[EM] Posting #2: intro, a plea, LWV, organizing v. IRV, terms & taxonomy

Forest Simmons fsimmons at pcc.edu
Fri Feb 2 16:34:08 PST 2001


Thanks to Bart for repeating a posting of Joe Weinstein.

I appreciate Joe's comments on terminology, especially that they should
somehow reflect both ballot type (whether rankings, ratings, pass/fail,
lone mark, multiple mark, etc.) and scoring method. 

People tend to assume that each ballot type has only one scoring method,
but the possible scoring methods (i.e. decision rules) are as diverse and
important as the ballot type. 

A good example of this is Borda Count and IRV versus the elegant Condorcet
Methods propounded on this EM list.  They all use the same ballot, but
the scoring method makes all the difference. 

Similarly, multiwinner AV and proportional AV use the same ballot as
multiwinner "plurality" , except different versions of the latter vary
from lone mark to the number of marks up to the number of seats to be
filled.  

Ironically, lone mark multiwinner tends to give more proportional
representation than normal multiwinner AV, where the "tyranny of the
majority" really kicks in;  51% of the voters decide who all the winners
are. 

Unfortunately, lone-mark multiwinner suffers badly from insincere
strategies.

How do we get the proportional representation without inducing insincere
strategies?
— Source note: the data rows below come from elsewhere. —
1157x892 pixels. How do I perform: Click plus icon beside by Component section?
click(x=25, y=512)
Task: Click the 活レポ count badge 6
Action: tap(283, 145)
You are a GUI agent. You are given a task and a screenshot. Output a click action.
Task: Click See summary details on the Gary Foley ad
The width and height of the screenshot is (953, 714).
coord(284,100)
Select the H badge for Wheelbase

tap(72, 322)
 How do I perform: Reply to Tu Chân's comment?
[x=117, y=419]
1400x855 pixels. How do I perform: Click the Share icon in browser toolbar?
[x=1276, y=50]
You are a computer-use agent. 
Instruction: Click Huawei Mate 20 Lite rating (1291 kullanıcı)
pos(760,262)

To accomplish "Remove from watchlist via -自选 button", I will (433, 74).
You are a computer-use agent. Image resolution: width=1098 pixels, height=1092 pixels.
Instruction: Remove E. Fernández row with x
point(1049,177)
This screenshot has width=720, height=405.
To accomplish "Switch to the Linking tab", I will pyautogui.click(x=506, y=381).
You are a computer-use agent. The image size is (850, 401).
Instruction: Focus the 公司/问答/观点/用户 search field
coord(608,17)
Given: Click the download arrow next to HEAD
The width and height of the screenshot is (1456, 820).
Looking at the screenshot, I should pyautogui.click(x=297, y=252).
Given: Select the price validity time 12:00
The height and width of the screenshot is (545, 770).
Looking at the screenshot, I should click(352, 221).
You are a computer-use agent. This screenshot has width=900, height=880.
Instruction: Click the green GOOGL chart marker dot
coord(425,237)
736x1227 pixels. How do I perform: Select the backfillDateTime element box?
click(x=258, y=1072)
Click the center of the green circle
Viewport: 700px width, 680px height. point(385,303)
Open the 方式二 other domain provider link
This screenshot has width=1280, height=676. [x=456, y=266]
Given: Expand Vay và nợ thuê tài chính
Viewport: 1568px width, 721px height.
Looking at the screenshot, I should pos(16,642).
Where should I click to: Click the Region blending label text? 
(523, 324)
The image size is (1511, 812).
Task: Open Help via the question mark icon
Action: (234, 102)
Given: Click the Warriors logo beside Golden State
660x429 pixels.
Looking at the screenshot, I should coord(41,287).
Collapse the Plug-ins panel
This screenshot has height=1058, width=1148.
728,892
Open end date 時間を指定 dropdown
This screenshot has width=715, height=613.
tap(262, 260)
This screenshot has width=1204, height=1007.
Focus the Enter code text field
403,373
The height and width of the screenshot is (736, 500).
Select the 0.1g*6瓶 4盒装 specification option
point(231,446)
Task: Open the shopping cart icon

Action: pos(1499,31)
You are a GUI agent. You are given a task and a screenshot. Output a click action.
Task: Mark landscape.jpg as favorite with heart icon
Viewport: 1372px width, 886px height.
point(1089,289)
That's where PAV comes in; it remedies the "Tyranny of the
Majority" problem of multiwinner AV without sacrificing the beautiful
sincere strategies. (I'm going with the less strict, more inclusive
criterion for sincerity that says as long as your ballot doesn't favor
someone over your true favorite, then you are sincere.)

This is another distinction of terminology that should be made more clear
to the public: strategic voting is not necessarily the same as insincere
voting.

Ever since I started delving into these matters I've been disturbed that
IRV pre-empted or co-opted the phrase Instant Runoff, since, as Joe
mentioned almost every method is amenable to some simple contingency that
resolves the "run off" without another voting episode.  Some, like AV,
require no runoff at all, not even instant, unless there is an absolute
tie. (This can happen in just about any method.)

I believe that Jim Hightower and the editor of "The Progressive" would be
prefer AV to IRV if they only knew that AV is the best chance for breaking
out of the two party system.  I think that they were sucked in by the
terminology; to the uninitiated "Instant Runoff Voting" sounds like "The
Unique Method that has a built in runoff policy."

As most of you know, IRV is the Trojan Horse of third parties.  It builds
you up for that big let down.  It resolves (to the satisfaction of some) 
the problem of someone winning by a mere plurality, as opposed to a
majority.  It resolves the spoiler problem as long as a non-threatening
third party is the potential spoiler.  But it does not resolve the spoiler
problem in the end game, when a third party is big enough to be a serious
contender.

What can we compare it to so the public will understand?  "You can go
window shopping all you want, but you cannot actually buy anything."

If you equate two party politics with "The American Way,"  then IRV is
what you want. It will keep the two parties entrenched, and it will give
the appearance of (1) majority approved winners and (2) room for third
parties. 

I wish every Green Party supporter could read Bart's paper on this topic.